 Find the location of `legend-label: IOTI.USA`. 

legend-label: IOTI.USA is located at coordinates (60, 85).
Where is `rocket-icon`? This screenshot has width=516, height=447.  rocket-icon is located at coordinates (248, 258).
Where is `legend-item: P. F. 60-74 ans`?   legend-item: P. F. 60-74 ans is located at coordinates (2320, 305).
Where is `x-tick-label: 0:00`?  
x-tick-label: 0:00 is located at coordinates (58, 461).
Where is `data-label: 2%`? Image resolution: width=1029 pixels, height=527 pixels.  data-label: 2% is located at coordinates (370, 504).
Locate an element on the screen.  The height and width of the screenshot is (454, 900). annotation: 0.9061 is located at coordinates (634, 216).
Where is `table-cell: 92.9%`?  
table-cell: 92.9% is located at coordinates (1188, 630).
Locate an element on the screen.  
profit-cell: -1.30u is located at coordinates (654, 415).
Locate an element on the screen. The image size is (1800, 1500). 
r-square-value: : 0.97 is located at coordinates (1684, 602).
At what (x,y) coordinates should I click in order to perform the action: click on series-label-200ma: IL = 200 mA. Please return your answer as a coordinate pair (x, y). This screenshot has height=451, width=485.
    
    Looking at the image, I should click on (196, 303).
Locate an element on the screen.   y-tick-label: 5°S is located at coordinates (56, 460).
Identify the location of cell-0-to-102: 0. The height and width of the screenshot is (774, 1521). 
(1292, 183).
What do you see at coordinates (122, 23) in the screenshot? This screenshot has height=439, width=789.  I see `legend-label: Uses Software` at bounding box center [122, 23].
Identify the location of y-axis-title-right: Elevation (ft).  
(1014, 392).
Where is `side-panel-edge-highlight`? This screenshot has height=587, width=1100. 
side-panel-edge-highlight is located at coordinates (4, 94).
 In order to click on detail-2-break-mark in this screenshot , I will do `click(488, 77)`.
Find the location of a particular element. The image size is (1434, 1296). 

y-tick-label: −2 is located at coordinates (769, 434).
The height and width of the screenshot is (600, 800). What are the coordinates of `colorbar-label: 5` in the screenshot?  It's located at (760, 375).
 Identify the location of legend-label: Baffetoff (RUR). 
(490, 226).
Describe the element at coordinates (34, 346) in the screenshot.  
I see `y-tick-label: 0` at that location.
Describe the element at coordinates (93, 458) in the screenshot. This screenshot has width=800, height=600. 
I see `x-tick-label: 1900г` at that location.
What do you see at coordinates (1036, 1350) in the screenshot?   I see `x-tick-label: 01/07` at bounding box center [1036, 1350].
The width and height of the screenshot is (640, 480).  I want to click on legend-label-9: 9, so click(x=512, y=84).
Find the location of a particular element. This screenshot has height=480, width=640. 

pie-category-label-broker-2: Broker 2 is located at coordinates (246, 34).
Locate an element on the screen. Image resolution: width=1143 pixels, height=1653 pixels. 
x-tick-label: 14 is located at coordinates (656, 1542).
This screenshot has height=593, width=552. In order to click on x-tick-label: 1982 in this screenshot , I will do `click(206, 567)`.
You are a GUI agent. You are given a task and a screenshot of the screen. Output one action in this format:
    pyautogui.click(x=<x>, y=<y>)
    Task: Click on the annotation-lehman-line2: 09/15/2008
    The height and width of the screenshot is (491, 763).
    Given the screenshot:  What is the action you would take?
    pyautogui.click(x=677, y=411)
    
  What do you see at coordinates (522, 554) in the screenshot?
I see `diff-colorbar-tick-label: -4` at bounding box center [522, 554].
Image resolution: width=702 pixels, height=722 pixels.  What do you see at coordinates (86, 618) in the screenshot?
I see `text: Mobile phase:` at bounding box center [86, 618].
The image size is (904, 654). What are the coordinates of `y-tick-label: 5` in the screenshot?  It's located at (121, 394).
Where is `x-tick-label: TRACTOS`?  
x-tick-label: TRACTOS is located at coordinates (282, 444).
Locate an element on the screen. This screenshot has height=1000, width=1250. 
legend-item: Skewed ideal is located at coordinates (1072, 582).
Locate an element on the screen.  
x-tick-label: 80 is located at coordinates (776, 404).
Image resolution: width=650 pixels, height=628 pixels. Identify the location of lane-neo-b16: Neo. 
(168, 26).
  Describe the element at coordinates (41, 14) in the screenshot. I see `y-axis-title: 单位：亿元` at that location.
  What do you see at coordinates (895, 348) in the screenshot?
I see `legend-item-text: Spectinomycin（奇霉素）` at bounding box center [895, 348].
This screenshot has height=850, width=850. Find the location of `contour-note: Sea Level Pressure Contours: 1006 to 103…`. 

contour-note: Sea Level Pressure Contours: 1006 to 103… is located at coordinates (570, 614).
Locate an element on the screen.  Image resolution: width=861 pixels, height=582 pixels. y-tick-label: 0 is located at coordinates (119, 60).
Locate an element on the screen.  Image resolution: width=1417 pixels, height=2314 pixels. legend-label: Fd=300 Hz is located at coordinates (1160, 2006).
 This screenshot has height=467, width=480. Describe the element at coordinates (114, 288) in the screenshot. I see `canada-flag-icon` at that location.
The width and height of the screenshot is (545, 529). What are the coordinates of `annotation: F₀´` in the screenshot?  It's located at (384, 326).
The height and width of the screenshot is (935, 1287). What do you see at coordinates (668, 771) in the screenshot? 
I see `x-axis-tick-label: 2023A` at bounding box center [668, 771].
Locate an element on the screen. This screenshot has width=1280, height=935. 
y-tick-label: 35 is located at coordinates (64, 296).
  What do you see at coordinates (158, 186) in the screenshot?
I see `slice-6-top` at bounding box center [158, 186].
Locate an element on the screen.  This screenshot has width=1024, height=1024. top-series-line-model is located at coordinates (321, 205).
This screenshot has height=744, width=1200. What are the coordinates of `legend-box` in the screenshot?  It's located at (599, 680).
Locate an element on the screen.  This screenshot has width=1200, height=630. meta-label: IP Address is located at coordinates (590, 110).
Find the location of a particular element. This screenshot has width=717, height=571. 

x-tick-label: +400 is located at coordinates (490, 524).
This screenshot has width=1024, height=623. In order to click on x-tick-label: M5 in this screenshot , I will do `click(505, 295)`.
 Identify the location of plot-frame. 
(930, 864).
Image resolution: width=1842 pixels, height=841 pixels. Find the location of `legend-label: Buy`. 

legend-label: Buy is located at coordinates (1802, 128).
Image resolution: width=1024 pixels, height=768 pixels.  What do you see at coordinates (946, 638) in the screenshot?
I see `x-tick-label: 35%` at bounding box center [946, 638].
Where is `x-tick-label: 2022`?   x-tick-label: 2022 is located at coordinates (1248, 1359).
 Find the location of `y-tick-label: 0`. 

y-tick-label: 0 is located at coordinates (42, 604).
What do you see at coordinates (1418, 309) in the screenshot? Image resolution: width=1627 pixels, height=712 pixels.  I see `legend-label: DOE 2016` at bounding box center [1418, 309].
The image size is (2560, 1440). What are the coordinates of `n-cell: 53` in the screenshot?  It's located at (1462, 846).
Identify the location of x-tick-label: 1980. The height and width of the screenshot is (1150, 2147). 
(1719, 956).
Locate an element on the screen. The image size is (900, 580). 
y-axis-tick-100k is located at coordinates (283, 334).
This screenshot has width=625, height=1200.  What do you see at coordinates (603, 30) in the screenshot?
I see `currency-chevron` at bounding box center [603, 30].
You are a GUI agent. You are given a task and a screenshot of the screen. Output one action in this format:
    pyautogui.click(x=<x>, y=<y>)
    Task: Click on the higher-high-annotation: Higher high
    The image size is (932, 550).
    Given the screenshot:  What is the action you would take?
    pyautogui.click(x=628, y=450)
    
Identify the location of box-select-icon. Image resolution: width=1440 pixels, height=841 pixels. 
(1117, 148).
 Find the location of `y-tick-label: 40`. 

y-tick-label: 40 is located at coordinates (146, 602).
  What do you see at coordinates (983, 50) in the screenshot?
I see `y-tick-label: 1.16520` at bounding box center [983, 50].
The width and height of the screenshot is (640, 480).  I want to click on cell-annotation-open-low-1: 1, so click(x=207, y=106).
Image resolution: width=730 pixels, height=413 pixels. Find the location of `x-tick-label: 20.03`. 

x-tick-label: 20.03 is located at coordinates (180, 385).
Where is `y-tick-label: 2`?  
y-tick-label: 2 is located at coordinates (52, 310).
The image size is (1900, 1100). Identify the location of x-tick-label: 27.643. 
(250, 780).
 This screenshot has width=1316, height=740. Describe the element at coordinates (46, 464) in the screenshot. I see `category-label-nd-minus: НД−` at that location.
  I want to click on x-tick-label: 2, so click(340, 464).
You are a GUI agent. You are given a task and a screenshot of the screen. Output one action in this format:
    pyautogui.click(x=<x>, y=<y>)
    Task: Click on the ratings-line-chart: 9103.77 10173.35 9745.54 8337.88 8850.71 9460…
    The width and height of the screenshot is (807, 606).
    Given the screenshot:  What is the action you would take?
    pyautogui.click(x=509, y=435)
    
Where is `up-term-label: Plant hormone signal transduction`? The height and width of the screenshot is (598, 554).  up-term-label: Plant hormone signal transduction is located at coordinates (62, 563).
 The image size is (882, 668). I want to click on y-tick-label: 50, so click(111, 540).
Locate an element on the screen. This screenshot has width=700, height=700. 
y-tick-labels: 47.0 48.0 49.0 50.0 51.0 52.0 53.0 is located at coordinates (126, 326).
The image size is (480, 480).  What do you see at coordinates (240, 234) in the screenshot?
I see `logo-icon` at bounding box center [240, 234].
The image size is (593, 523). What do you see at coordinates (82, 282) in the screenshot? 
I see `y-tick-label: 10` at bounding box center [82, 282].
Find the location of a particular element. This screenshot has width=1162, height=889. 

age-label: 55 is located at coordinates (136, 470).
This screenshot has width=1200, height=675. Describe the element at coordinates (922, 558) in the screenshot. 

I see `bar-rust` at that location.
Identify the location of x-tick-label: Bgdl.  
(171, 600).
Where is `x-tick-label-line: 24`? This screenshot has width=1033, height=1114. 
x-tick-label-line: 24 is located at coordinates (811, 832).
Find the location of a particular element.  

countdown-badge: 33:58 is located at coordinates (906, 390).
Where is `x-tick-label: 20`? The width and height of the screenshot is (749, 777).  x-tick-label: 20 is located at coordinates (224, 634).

□ □ □

— What is needed —
Tally the lines above that contain the string "Contours", with case counting, and reply with only the number.

— Result of the task —
2